Continue the passage on United States policy toward Cuba, picking up after its final sentence.

→ Document section
===============

The contrived, bogus republic imposed on the Cuban people by the United States by virtue of the Platt Amendment not only ensured America's right of intervention but also (among other special privileges) of trading preferences, construction of naval bases and mining for coal.

It was at this time that the US set up its naval base at Guantánamo, in one of eastern Cuba's best bays, on territory that the American government occupies illegally to this day in flagrant violation of international law and the manifest wishes of the Cuban people. Adding insult to injury, the present US administration has created a veritable moral and legal 'black hole' at this military base, in the name of its so-called 'war on terrorism'.

For our people, Cuba's revolutionary triumph on 1st January 1959 meant the conquest of true independence and sovereignty for the first time in a long history of struggles. Victory did not come cheap: some 20,000 lost their lives in the final stages of the campaign, falling in heroic head-on combat with the forces of a military dictatorship trained, armed and supplied by the US government; others were victims of torture and politically-motivated murder perpetrated by the regime.

In the wake of the revolutionary victory, the United States granted sanctuary and total impunity to those responsible for the most appalling violations of the human rights of the Cuban people. It was the destination of the flight from justice of hundreds of known torturers and murderers, proven embezzlers of public funds and other creatures that had served a regime whose operation deprived people of their most basic human rights and got rich on the blood and sweat of the Cuban people.

The war on revolutionary Cuba waged by the United States has included political, military, economic, diplomatic, psychological, propagandist and espionage action; biological warfare; terrorism and sabotage; the organization and logistical support of armed gangs and clandestine mercenary brigades; incitement to desertion and to illegal emigration; as well as assassination attempts on the leaders of Cuba's revolutionary change, to mention only some of the more publicized actions.

===============

→ Information shown
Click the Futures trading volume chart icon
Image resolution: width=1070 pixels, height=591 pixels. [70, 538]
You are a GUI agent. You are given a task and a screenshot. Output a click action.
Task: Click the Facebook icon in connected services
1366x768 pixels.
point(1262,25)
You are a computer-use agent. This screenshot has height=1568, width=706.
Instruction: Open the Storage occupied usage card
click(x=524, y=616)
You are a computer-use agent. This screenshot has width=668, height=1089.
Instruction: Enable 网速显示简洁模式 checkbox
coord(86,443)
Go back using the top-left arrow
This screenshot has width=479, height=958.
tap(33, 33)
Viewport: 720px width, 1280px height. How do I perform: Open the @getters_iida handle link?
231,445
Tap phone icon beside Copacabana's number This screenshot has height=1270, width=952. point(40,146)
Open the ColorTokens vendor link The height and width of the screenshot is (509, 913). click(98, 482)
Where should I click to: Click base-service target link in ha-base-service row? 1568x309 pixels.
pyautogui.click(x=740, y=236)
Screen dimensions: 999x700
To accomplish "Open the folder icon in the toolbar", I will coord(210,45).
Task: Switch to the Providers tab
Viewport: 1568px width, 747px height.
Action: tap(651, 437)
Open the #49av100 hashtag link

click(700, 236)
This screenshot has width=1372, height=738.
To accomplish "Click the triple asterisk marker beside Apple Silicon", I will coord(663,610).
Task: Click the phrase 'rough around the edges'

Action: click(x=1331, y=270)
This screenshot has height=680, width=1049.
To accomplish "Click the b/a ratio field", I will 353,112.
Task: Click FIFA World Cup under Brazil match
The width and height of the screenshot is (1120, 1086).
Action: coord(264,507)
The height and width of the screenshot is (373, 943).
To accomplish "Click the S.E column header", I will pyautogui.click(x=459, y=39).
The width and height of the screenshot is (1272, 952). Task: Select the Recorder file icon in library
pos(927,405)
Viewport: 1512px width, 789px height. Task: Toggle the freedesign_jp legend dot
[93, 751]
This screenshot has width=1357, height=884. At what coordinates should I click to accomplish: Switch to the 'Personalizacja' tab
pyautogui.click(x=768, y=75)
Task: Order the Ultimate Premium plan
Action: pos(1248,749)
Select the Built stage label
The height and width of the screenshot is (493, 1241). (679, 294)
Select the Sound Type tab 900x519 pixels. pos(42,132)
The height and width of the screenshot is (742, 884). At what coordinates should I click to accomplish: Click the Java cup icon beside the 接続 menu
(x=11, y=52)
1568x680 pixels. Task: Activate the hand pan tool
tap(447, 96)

===============

→ Answer to this exercise
The US government's aggression and terrorism against Cuba since the success of the Revolution up until the present day has caused the deaths of 3,478 Cubans, including many women and children, and the unlawful maiming of another 2,099, as recorded in a Claim for Human Suffering submitted to the Cuban courts by a group of the country's social organizations.

The Cuban people have not yielded and will never yield to the most powerful imperialist regime in history. For the Cuban people, which has seen the sacrifice of the lives of thousands of its bravest youth, nothing is more sacred and revered than its independence and right to build its own future without outside interference.

Washington's anti-Cuba campaign at the Commission on Human Rights has nothing to do with promoting or defending democracy or the human rights of the Cuban people. On the contrary, it results from the superpower's need for a pretext to continue pursuing its imperialist plans against Cuba, whose people's inalienable right to self-determination it still refuses to recognize.